After our brief exchange of views with a little Anglo Saxon language thrown in, I placed who the youth was and made an innocent inquiry about his father. His face suddenly crumpled and he burst into tears.

This was a real stickler. Crying girls, no problem really, having occasionally been one. Crying boys, I'm out of my depth, quite honestly.

I pointed towards our shed and guided his shoulders gently in that direction, thinking to myself, as I got the size and feel of his arms, that the eager, skinny little Ben, all uncoordinated limbs and lots of energy spent to not much purpose, was well departed.

For once, I let the boy sit down on the only stool while I stood up, and we had the whole story a bit at a time. He was desperately worried and he had every reason to be, it seemed to me. The trouble was that listening to the boy get it off his chest seemed to mean I couldn't avoid getting what I needed to off mine, how worried I was about Jack and what he might have to go through.

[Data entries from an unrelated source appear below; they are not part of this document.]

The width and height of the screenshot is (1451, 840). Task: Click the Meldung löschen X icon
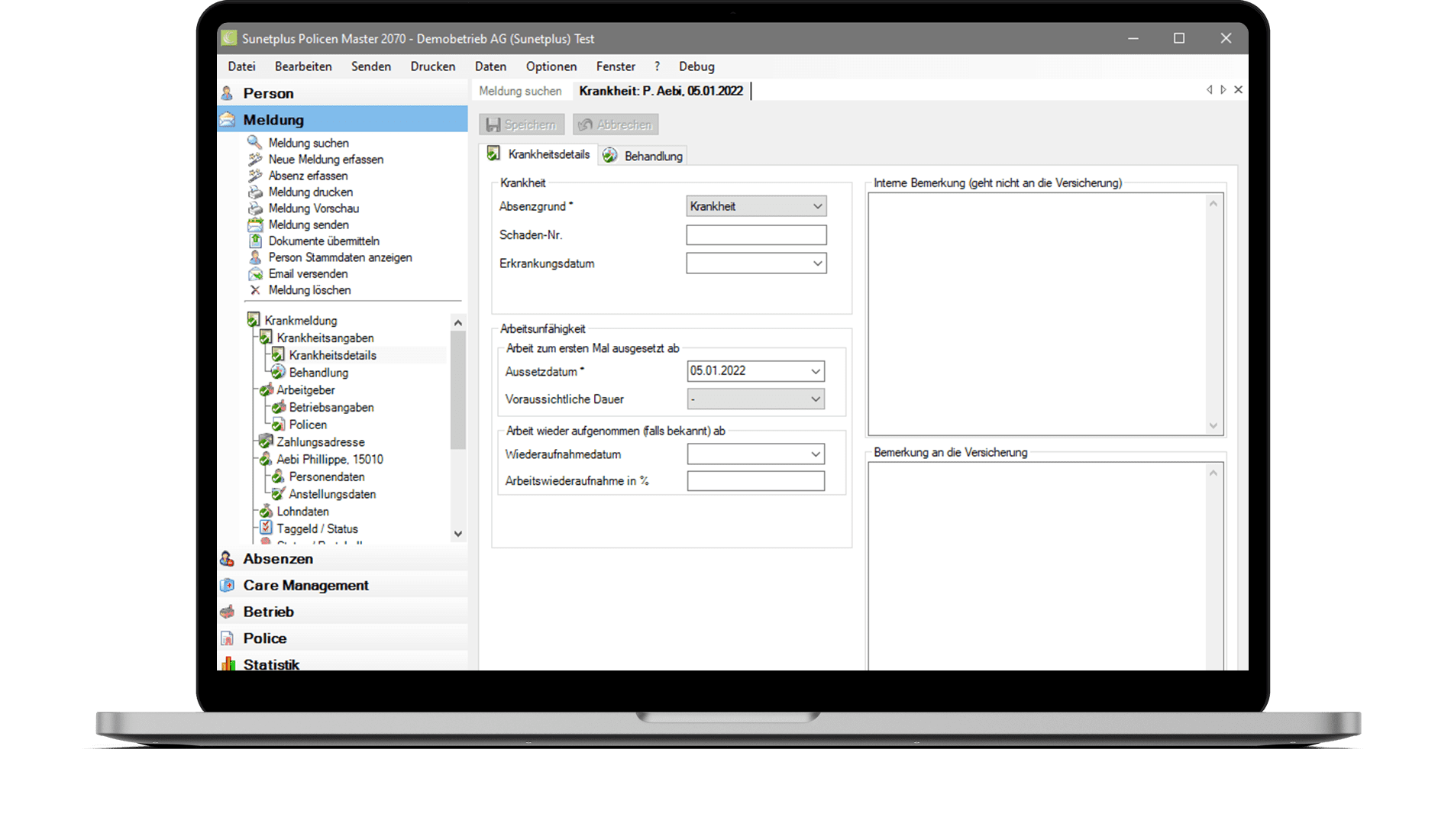[255, 290]
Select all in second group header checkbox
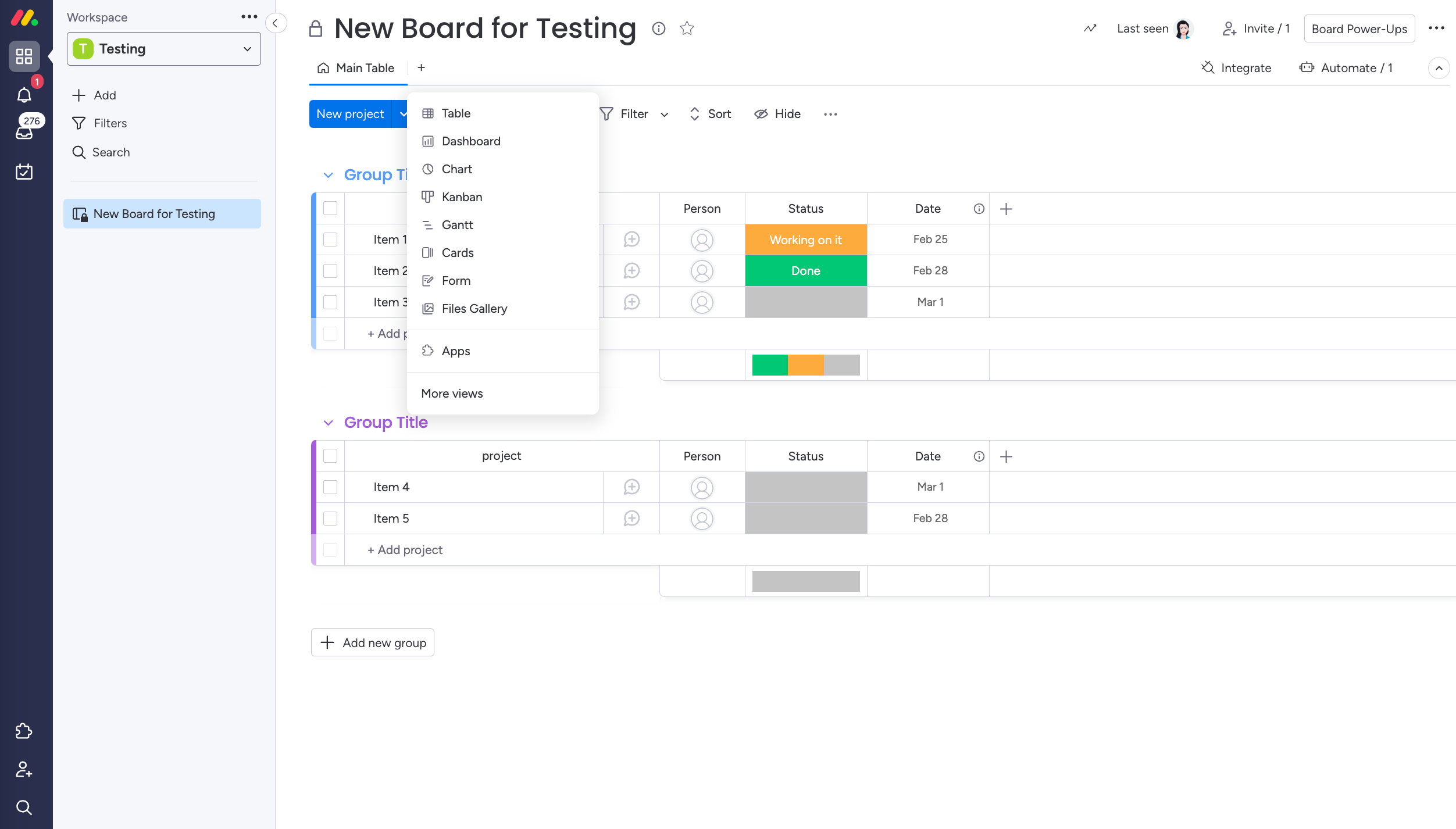This screenshot has height=829, width=1456. pyautogui.click(x=330, y=456)
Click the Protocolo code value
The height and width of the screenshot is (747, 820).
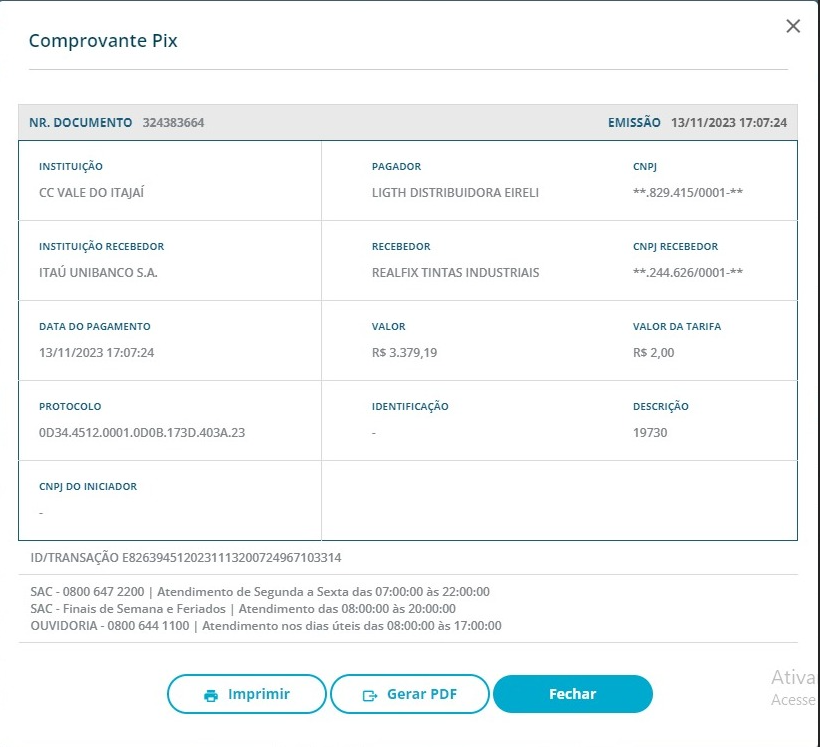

So we finished up, the pair of us, two soppy sods weeping in a shed, holding on to each other in a very awkward clench, given the shortage of space and seating room. He smelt of soap and sweat at the same time, oddly enough; I probably smelt of herbs and most of the rest of Nigella's recipe, I'd imagine.



Yes, I cried in Mrs. Leonard's shed; I wasn't sorry then and I'm not now. Lads like to make out how hard they are, but when it comes to it, they're not so tough. I've seen boys cry or blush; Richie Ferguson clattering into a goalpost one football practice, getting the edge of it right in his hem hems; Sam Wilson sitting on a test tube while mucking about in Chemistry, then going to sick bay to have glass picked out of his behind; he was so red, he looked like a beetroot. Big hard boys. I needed to cry, and Mrs. Leonard knew it, because she needed to as well, and her reasons were every bit as good as mine.

It turned out alright with Dad. He appeared at Juba a few days later, exhausted and scarred, having been smuggled out of the Congo by the local people. A week later, he was home, spending a lot of time with Mum and not all of it was talking - don't ask. But part of the result of it was that he wasn't going abroad again. And, when he wasn't with Mum or sorting out a UK job with the charity he worked for, he helped me put Pa's allotment straight. Tears in Pa's eyes again, but I didn't mind this time.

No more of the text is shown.